TASK BRIEF
Say how many lines below hold the word "screenshot"; give the number by itself.

--- RECORDS FOR PROCESSING Enclosed Below ---

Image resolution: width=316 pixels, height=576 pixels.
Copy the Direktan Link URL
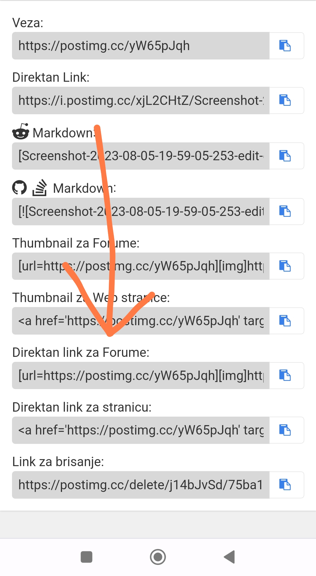286,100
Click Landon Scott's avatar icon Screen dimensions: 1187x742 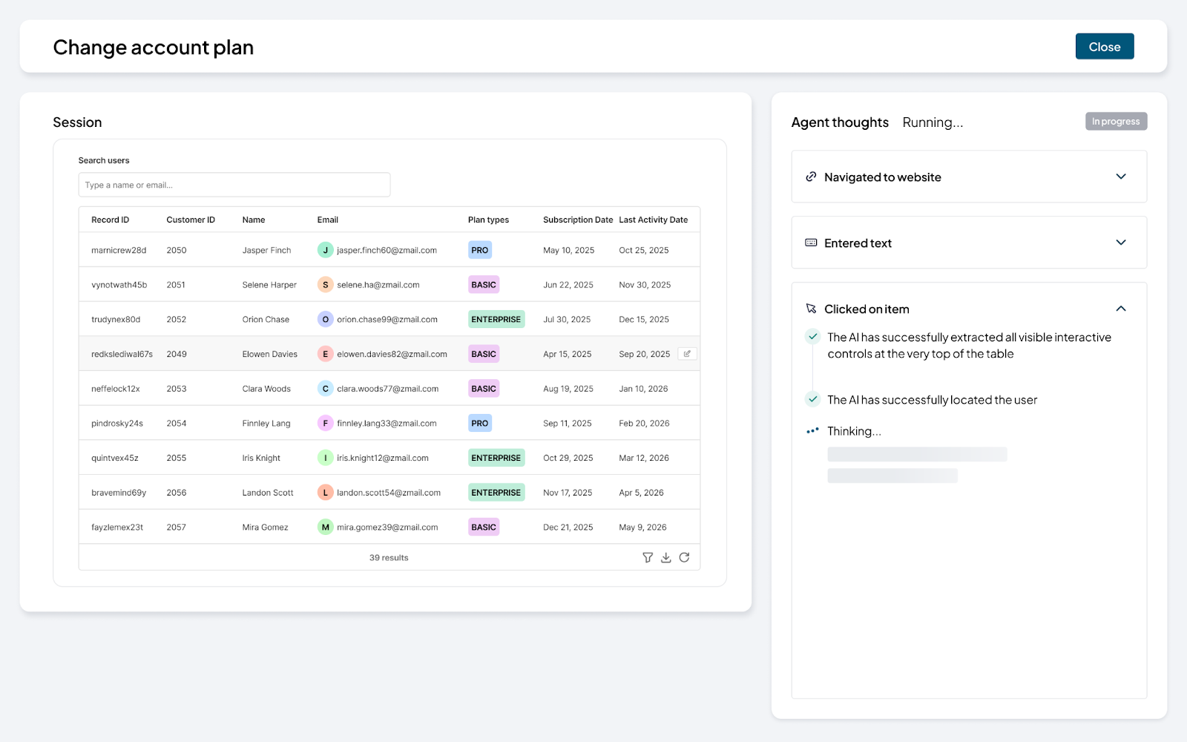tap(325, 493)
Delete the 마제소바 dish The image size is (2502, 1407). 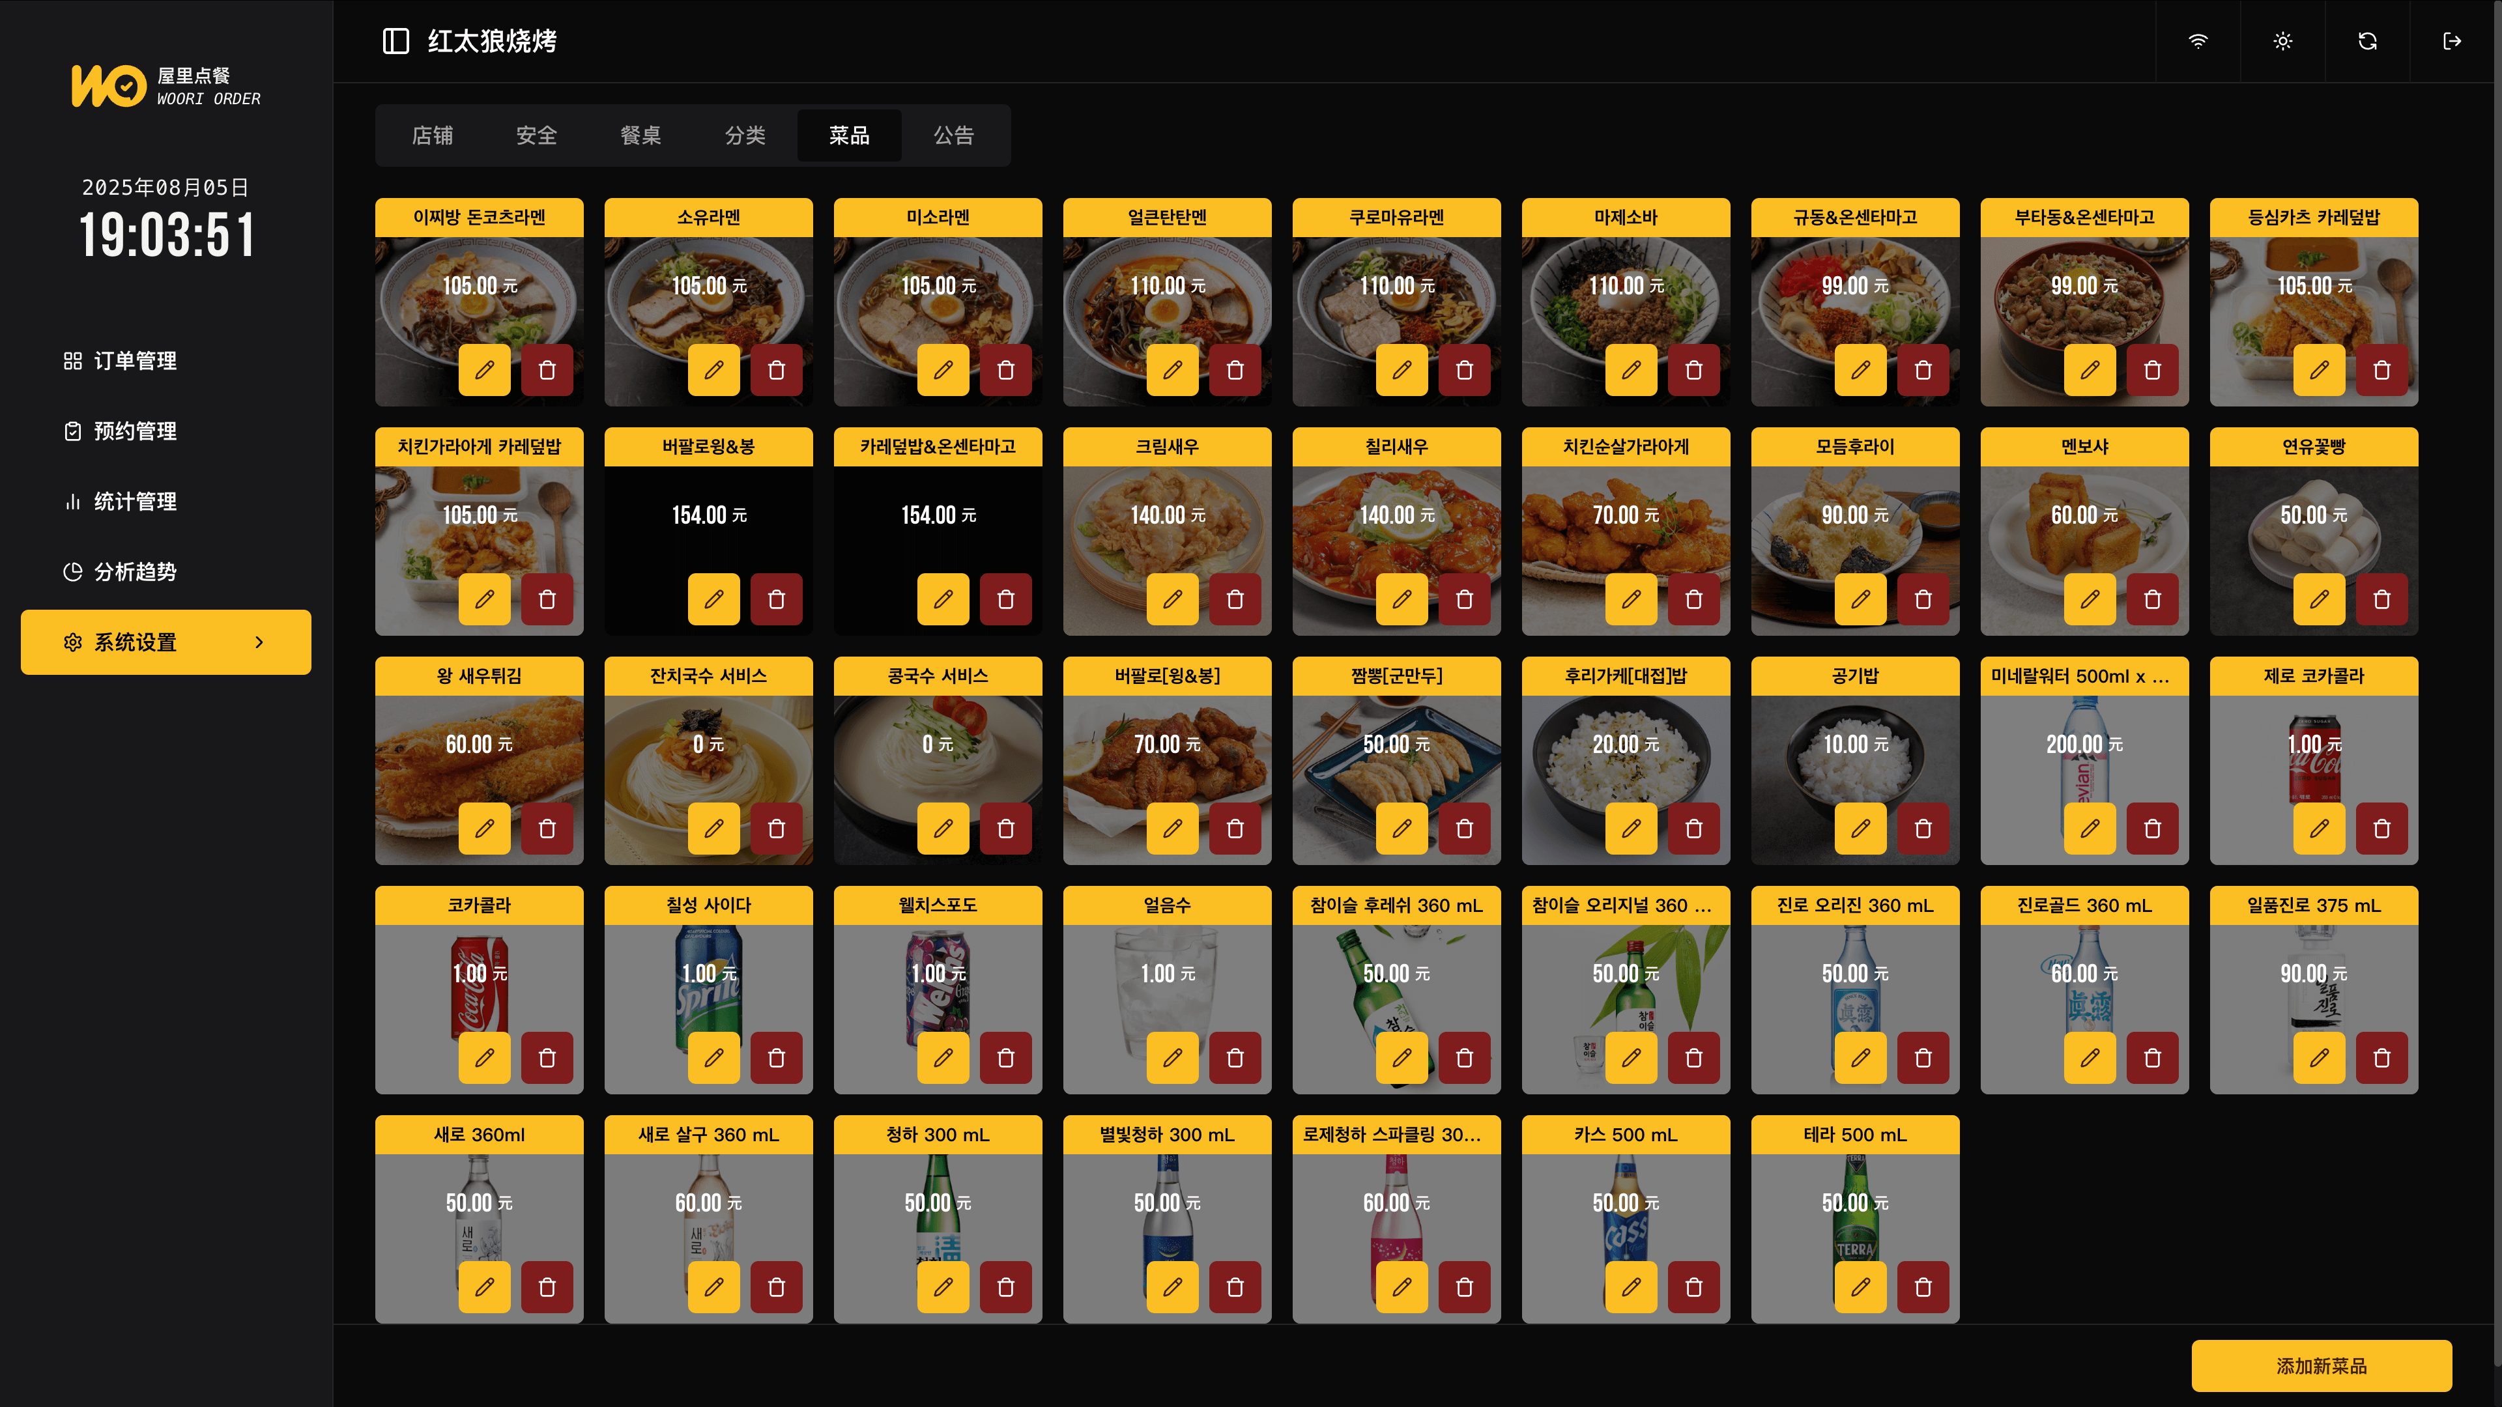click(x=1694, y=370)
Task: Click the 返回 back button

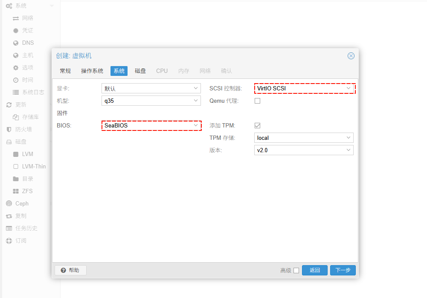Action: coord(314,270)
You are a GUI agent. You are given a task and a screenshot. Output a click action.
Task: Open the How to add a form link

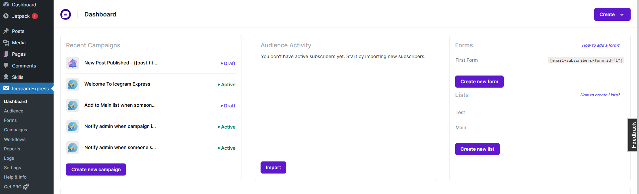click(601, 45)
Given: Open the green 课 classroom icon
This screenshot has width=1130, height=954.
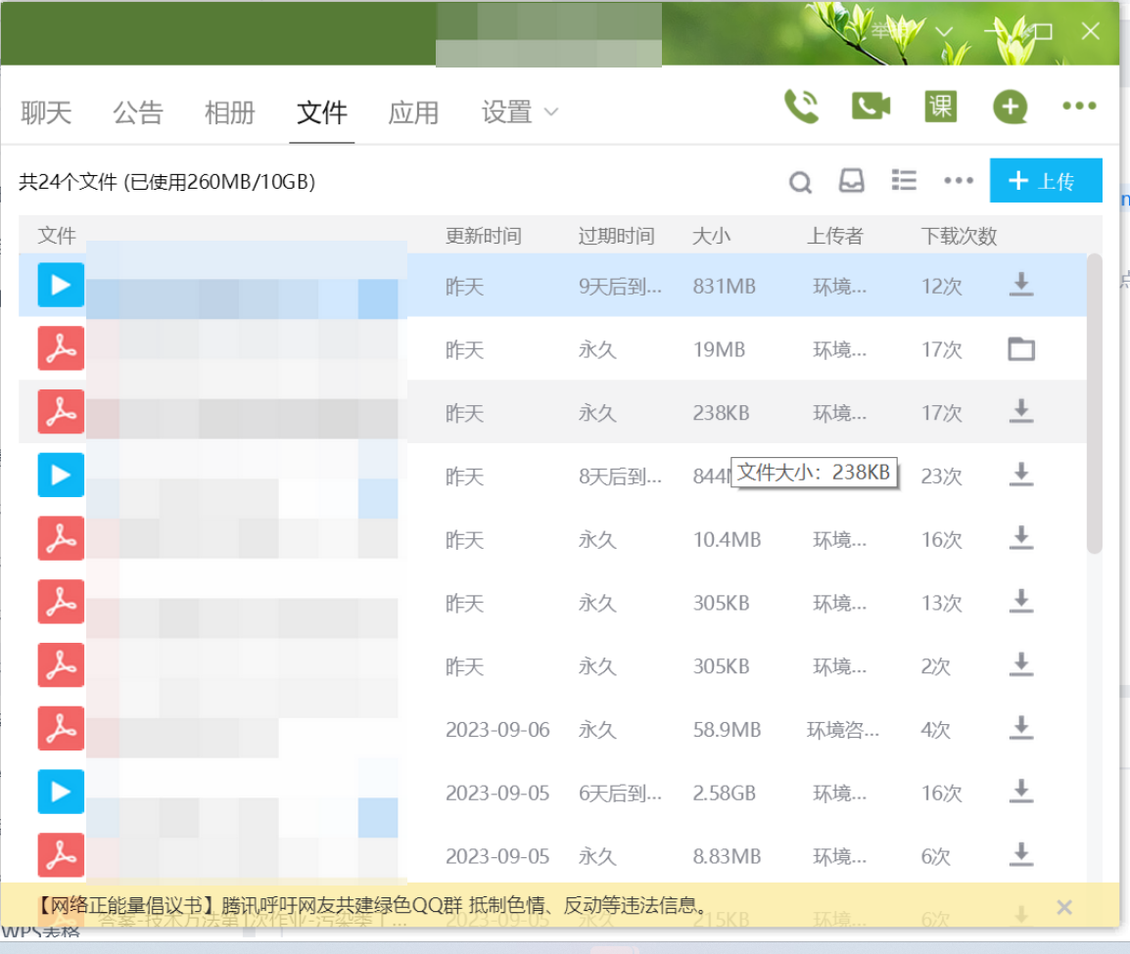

--- End of Enclosed RECORDS FOR PROCESSING ---

EXERCISE OUTPUT
2